Reputation: 65
I'm looking to plot my dataframe, which contains many columns each with a "TRUE" or "FALSE" label (imported from Excel).
A small example of something similar would be this:
df = pd.DataFrame({"a":["TRUE","FALSE","FALSE","TRUE","FALSE"],
"b":["TRUE","TRUE","FALSE","TRUE","TRUE"],
"c":["TRUE","FALSE","FALSE","FALSE","TRUE"],
"d":["FALSE","FALSE","TRUE","TRUE","FALSE"]})
I'm looking for a way to concisely summarize how the TRUE and FALSE values are distributed between the columns. Ideally, a graph like something below would be created:
but I'm unsure how to create this. I've tried list comprehension, like trying
sns.barplot([list(df[i].value_counts()) for i in df.columns])

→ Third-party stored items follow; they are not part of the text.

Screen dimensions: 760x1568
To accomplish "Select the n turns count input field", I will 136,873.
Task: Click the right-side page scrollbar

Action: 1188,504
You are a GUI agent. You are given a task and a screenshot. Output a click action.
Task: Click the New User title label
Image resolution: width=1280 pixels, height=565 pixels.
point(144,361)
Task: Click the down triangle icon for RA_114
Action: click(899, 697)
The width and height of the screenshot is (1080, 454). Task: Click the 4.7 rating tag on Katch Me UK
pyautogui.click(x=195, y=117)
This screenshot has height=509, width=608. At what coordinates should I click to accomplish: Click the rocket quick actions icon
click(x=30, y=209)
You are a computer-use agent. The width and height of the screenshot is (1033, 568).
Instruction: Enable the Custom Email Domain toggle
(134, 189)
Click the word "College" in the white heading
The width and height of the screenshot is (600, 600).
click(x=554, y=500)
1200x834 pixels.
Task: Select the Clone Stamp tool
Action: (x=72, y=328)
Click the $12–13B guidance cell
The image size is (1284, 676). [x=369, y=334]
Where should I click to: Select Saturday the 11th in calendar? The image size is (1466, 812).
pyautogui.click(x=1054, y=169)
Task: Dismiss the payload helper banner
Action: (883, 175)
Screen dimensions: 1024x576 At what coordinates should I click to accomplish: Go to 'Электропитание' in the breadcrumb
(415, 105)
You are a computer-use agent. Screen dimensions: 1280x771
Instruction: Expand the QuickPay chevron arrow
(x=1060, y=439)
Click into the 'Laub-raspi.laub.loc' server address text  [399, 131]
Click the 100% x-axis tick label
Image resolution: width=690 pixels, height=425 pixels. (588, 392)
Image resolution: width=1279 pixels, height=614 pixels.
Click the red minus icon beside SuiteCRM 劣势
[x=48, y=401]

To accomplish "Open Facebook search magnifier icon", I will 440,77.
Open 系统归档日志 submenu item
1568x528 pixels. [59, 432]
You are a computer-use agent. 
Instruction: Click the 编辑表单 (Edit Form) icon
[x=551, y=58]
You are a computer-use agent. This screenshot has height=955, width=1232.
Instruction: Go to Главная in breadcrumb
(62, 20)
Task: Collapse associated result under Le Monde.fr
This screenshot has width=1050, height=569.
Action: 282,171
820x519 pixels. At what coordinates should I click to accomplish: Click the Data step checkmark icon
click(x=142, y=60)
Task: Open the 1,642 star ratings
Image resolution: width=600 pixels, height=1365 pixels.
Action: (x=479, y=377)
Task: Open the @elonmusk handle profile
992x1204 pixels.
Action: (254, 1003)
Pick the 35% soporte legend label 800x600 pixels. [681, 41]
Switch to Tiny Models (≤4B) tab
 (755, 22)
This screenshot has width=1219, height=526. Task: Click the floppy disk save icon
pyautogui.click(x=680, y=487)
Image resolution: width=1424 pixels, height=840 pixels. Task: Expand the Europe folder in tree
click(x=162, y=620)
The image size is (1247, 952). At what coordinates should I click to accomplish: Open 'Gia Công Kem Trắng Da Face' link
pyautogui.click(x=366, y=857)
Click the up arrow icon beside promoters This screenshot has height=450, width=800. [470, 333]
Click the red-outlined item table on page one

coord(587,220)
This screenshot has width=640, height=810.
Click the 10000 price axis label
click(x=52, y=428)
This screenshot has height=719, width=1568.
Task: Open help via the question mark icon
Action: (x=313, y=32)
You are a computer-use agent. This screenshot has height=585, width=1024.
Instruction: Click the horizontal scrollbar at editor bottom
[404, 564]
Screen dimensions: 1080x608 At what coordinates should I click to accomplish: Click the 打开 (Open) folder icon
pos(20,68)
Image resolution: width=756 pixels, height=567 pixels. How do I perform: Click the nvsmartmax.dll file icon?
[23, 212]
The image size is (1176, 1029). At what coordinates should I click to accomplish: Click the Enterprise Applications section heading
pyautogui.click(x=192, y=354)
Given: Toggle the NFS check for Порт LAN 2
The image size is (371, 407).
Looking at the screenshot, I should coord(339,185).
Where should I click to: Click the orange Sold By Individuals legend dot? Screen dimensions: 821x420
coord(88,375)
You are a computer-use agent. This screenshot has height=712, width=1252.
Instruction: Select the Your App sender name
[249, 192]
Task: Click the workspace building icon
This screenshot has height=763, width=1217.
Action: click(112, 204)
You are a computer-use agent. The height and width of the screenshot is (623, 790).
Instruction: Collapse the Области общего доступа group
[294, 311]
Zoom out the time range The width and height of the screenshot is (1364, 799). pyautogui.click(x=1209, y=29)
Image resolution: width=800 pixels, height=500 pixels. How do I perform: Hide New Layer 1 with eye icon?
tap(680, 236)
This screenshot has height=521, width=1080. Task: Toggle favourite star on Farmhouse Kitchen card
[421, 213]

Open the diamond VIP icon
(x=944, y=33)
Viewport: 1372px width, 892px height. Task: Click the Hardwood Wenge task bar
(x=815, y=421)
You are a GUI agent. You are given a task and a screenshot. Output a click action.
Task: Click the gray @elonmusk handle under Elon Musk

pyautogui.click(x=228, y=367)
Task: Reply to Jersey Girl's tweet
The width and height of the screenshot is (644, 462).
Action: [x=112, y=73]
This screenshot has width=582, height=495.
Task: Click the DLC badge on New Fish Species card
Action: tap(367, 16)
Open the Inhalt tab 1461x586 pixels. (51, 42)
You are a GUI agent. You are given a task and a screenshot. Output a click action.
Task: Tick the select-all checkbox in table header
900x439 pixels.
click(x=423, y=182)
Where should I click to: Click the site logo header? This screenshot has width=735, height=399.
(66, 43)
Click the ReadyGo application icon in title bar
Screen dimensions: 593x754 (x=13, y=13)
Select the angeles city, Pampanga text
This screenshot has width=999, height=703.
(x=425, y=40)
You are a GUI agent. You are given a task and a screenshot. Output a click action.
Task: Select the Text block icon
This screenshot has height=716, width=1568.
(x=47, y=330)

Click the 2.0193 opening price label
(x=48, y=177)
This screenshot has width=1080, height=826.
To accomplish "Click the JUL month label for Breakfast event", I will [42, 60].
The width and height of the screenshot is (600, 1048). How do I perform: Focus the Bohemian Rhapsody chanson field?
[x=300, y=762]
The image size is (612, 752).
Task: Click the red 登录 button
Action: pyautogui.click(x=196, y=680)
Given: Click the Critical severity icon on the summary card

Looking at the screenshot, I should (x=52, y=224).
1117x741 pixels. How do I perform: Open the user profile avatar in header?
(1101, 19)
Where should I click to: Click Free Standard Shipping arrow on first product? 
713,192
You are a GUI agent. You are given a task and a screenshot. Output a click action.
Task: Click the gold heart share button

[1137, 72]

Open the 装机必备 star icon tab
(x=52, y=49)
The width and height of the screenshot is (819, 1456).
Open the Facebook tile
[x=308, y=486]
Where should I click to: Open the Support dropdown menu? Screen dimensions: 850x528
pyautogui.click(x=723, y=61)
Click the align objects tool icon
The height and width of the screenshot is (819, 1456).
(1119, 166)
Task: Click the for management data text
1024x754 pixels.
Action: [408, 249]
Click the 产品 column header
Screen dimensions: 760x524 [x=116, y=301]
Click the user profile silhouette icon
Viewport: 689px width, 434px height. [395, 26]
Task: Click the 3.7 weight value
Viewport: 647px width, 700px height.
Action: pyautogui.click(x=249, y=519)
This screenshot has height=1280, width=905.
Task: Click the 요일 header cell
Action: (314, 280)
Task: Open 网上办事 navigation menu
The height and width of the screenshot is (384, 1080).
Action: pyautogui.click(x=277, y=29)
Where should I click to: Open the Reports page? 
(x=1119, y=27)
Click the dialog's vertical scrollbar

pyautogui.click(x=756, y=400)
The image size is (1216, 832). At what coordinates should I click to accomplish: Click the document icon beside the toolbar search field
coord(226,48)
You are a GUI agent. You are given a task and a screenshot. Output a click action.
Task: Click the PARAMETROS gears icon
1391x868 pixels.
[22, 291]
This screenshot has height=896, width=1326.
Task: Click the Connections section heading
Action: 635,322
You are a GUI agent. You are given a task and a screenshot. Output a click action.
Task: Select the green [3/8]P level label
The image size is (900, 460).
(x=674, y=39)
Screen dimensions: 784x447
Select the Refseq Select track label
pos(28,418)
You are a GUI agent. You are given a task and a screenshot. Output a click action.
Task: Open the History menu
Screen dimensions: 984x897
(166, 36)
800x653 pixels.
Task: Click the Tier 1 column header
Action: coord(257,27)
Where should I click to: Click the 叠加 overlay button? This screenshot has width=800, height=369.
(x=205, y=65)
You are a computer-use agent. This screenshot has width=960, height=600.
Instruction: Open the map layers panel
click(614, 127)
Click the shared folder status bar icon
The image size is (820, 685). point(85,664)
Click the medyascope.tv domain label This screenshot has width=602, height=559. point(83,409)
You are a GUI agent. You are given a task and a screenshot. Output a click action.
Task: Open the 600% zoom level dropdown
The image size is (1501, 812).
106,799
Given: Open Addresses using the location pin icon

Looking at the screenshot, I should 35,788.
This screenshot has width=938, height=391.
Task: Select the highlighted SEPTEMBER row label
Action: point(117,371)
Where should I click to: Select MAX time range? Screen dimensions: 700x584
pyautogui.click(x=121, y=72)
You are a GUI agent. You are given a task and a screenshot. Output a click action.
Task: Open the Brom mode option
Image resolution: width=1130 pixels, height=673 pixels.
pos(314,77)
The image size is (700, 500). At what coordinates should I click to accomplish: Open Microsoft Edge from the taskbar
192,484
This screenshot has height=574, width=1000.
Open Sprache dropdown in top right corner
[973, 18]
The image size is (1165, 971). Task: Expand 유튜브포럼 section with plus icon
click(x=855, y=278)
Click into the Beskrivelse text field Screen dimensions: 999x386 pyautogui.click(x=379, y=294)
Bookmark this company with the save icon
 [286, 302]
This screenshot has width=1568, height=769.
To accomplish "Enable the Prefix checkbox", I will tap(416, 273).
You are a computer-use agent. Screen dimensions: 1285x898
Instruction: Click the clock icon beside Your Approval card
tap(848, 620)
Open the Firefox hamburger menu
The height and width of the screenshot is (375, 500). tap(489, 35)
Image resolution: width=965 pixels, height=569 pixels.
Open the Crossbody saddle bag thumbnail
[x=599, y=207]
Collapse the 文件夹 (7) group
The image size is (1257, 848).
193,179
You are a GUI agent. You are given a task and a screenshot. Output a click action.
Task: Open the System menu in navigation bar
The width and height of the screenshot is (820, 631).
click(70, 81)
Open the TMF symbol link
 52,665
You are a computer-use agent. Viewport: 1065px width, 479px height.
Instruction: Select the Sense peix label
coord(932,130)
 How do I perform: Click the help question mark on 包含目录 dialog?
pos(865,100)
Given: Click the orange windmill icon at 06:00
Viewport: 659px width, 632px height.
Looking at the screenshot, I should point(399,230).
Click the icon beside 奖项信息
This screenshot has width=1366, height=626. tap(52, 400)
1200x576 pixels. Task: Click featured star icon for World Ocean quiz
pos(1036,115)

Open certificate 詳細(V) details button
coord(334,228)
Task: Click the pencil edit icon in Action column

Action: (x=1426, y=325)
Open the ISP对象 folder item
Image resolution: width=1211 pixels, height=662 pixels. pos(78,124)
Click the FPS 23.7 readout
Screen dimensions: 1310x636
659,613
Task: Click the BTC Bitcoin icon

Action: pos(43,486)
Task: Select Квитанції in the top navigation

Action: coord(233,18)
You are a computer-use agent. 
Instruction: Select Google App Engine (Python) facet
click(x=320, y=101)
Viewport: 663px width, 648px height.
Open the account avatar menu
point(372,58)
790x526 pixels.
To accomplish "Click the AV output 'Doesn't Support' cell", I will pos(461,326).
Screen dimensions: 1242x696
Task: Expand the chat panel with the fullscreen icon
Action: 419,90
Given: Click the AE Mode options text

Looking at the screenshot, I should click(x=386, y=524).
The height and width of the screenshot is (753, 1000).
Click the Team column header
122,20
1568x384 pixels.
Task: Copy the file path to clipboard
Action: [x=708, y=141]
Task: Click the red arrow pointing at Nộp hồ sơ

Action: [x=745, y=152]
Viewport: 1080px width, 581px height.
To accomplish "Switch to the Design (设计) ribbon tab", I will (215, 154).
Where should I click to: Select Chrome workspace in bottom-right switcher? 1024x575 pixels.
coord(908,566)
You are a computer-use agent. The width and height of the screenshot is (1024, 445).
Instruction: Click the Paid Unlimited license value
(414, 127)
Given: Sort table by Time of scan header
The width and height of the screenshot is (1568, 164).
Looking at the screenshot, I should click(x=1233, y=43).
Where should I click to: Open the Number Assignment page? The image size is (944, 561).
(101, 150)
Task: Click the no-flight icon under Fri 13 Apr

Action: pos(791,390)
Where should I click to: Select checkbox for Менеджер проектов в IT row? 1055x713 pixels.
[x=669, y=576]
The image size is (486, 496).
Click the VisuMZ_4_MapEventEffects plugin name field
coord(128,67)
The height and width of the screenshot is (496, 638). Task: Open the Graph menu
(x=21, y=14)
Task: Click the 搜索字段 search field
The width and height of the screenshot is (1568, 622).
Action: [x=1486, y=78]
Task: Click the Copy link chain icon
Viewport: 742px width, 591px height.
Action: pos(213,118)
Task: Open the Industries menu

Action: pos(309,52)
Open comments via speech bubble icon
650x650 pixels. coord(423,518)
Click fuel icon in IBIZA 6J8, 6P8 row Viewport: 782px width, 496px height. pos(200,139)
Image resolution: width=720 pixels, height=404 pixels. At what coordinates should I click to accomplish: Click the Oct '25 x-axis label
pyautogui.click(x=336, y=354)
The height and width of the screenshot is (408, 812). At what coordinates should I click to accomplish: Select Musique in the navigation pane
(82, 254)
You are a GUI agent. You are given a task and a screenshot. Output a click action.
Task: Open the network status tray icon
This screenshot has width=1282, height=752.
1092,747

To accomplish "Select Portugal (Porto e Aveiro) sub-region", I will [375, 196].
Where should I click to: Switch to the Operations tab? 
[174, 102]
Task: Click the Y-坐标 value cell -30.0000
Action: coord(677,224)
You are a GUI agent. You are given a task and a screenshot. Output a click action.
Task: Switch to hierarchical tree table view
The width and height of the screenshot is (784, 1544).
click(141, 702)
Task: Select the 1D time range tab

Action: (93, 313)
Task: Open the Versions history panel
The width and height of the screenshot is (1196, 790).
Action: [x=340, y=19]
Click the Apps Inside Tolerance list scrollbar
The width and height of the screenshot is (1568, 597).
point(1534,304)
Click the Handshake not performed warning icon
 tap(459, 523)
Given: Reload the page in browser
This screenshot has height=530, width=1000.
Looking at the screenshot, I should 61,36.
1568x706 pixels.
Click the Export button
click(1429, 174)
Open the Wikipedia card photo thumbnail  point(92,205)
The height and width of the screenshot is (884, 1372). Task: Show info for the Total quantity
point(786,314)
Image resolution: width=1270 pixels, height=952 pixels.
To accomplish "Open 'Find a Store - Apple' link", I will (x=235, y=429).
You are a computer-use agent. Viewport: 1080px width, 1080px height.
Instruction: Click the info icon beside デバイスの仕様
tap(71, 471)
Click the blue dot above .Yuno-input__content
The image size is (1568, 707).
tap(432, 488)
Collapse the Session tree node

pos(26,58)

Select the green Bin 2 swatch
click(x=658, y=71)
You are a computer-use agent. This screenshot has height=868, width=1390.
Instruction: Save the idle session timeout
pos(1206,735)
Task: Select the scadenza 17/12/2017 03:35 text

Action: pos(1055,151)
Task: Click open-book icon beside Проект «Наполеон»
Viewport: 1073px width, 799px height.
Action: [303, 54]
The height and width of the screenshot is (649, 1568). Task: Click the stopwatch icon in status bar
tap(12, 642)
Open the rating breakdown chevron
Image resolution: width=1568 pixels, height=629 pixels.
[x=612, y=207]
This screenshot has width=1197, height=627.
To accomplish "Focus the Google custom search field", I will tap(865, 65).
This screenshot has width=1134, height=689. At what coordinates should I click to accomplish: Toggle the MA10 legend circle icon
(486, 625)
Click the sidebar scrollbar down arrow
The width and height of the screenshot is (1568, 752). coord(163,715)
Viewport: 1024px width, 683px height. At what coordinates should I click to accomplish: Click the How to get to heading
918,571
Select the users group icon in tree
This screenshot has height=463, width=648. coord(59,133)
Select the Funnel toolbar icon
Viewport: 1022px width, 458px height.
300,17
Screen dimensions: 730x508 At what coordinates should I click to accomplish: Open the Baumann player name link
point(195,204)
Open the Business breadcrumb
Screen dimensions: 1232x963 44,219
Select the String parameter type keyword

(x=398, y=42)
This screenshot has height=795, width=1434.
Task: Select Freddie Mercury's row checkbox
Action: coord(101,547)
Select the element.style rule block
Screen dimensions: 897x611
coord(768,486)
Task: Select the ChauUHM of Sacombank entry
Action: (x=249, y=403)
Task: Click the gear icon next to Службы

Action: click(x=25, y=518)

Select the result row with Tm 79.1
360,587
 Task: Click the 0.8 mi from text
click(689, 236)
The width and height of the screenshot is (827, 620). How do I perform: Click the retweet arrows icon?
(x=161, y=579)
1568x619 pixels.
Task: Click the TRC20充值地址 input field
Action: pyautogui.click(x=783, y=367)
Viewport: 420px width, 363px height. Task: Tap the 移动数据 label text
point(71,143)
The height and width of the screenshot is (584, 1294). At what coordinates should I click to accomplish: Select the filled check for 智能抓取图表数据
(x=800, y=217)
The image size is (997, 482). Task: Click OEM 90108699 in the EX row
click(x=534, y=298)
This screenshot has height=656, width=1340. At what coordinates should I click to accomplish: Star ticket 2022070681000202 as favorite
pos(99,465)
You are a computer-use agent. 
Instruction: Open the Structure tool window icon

but get something entirely different. I don't even need to know how to make the legend, I just included it in the example to hopefully better portray what I'm getting after.
Upvotes: 1
Views: 56
Reputation: 51165
You had the more efficient approach already in your attempt. You should be computing the value_counts
on each series if you want to scale this to larger frames. You just need a change to the plot
.
f = pd.concat(
[df[s].value_counts() for s in df], axis=1, sort=False)
f.plot(kind='bar')
Upvotes: 2
Reputation: 150725
Here you go:
df.stack().groupby(level=1).value_counts().unstack(0).plot.bar()
Output:
Upvotes: 2